I rag on tumblr a lot for its lack of a proper commenting system. Morgan Dawn reminds us that fandom despairs of every new platform it grows on.

Fantasy Name Generators generates, as you might expect, fantasy names, but also provides name generators for a variety of different cultures and countries. Fantastic resource for writers and other people who need lots of names on hand.

Roberto Orci doesn’t want to shoehorn in a gay character into Star Trek 3. Because the only way you could get it in there would be to shoehorn it? Not just have Uhura visit her married grandmothers or something? Vomit.

The Guardians of the Galaxy soundtrack is not, as I once hoped, just the Reservoir Dogs soundtrack, but is an amazing mixtape that makes me wonder how they’re going to get “I Want You Back” into the film. Also, “Cherry Bomb”? That’s for Gamora, right, because Thanos is her father figure? Eee!

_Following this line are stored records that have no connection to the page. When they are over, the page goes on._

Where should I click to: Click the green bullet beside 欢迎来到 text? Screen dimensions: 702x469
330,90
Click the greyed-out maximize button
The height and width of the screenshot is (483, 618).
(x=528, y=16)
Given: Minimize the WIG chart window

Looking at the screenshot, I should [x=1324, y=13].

That American Gods television show? Back on. With Starz. and Bryan Fuller. HO. LEE. CROW.

Gillian Conahan’s “Insurrection in Silk”, from Apex Magazine, is an amazing short story about empire, gowns, and resistance. I am in love with it.

Refinery29’s Kelsey Miller goes to a Men’s Rights Conference. Her experience is both as frustrating as planned and even more so.

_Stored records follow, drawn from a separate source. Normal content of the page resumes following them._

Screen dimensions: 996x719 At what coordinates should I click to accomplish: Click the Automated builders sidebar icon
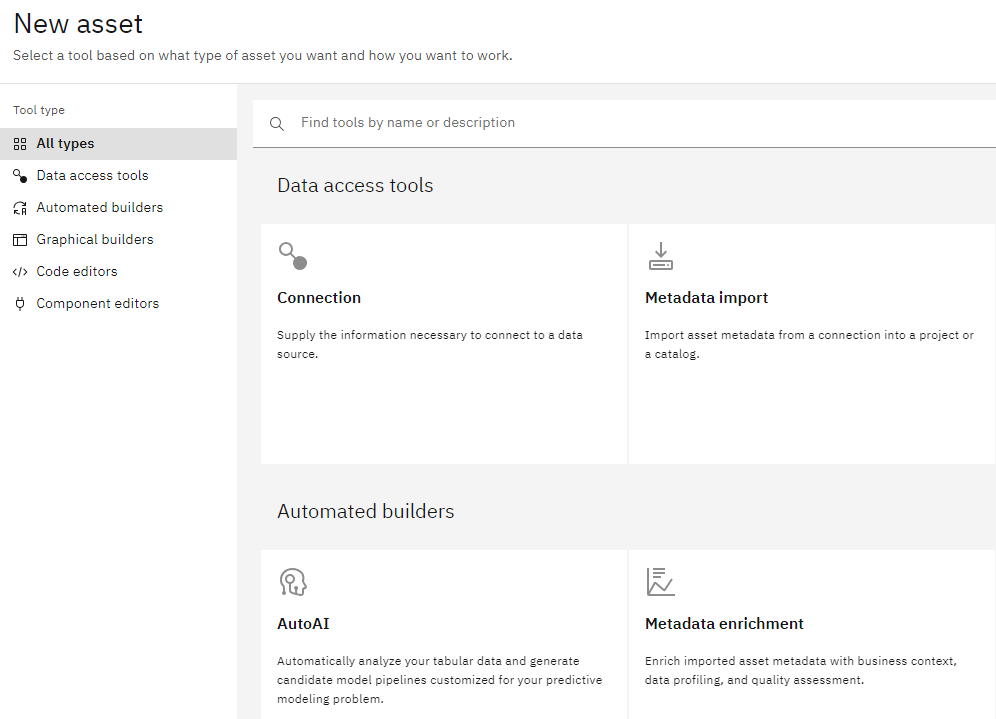click(x=19, y=208)
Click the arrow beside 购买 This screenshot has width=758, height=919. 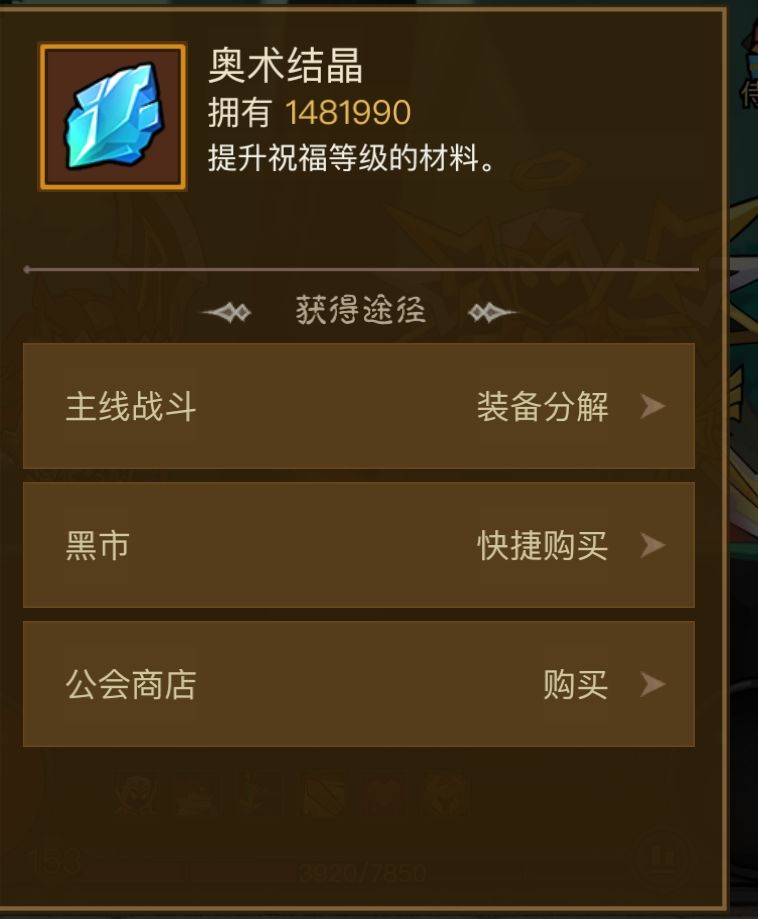pyautogui.click(x=652, y=684)
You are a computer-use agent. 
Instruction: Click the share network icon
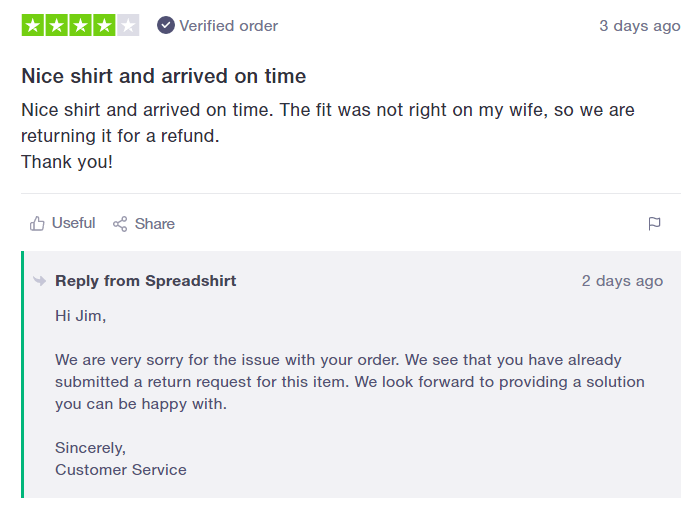click(120, 224)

Christopher Eccleston would be up for Heroes Reborn. This is my only response to Heroes Reborn in general.

Storm is getting her own self-titled comic! After reading more Claremont, I love Storm even more, so this is super-exciting.

Zack Snyder says that it’s Superman V. Batman because it’s subtler than Superman Vs. Batman. Mr. Snyder, you are making a superhero movie in one of the most unsubtle grabs for the MCU’s cashflow ever attempted. Just own it, superfriend.

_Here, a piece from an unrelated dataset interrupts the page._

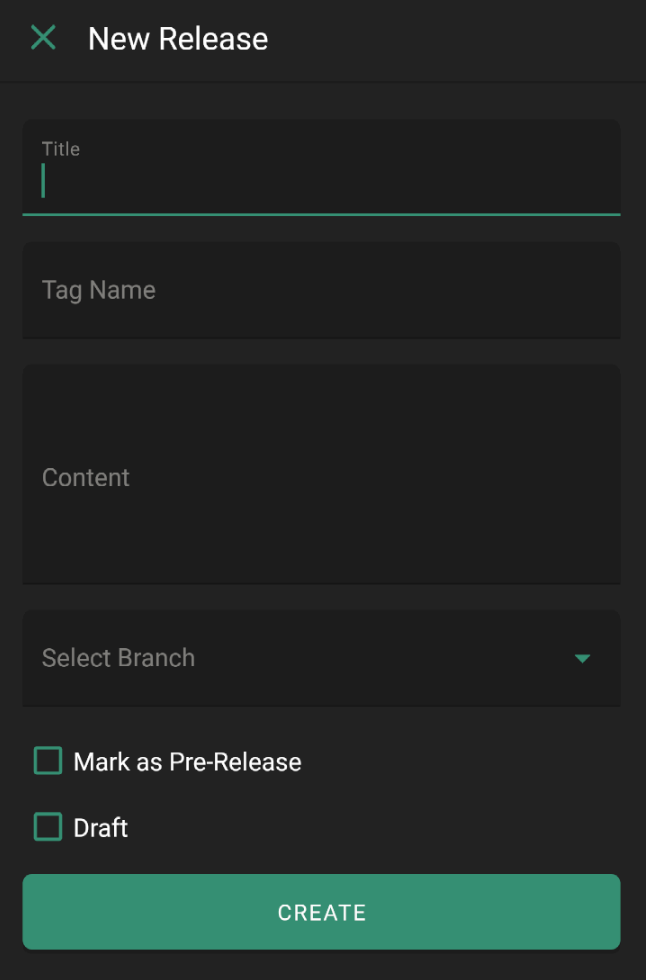Focus the Title input field
This screenshot has height=980, width=646.
click(321, 168)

Guillermo Del Toro dishes on Pacific Rim 2: Kaiju Bluegaloo. Specifically, it will turn the original film on its ear and feature even more characters of diverse nationalities and genders! (He literally says “many nationalities or genders.”) SCREAM!

This New Yorker article about John Green is a more even-handed take on the author, but I’m just happy that I finally know wherefore his fandom is called Nerdfighteria.

Tony Zhou’s Every Frame a Painting video series tackles Michael Bay and his signature visual style. Really fascinating look into that style’s visual sophistication, Bay’s slapdash use of it, and Bay’s influences as a filmmaker.

Acquistions

Books

Purchased: None
Added: The Thousand Names by Django Wexler (via tor.com), Prophecy by Ellen Oh (via medievalpoc), Summer of Yesterday by Gaby Triana (via medievalpoc), Fan Art by Sarah Tregay (via medievalpoc), Caught in the Crossfire by Juliann Rich (via medievalpoc), Crow in the Hollow by Brian W. Parker (via medievalpoc)

Films

Purchased: None
Added: Risky Business, RoboCop

2 thoughts on “The Week in Review: July 6th, 2014

  1. I swear to God if ONE MORE DAMN PERSON says any version of the thing about how adding diversity to a franchise would be forced or shoehorned in or purely political, I am going to throw a toddler tantrum. GOD.

    But I am very very excited for the Starz American Gods with Bryan Fuller. No idea what such a thing would look like, but am fully on board for it. My dearest wish is that they do not cast a white dude as Shadow, though I do not hold out any great hope because everyone sucks.

    • SERIOUSLY. It’s so stupid, because they’re essentially whining that they don’t need to have empathy for those unlike them. (This is probably why it’s always straight white cis dudes complaining about this. HMM.)

      Everyone does suck, but Starz is trying to make a name for itself against HBO these days between that and Outlander. Maybe diversity will be the ticket.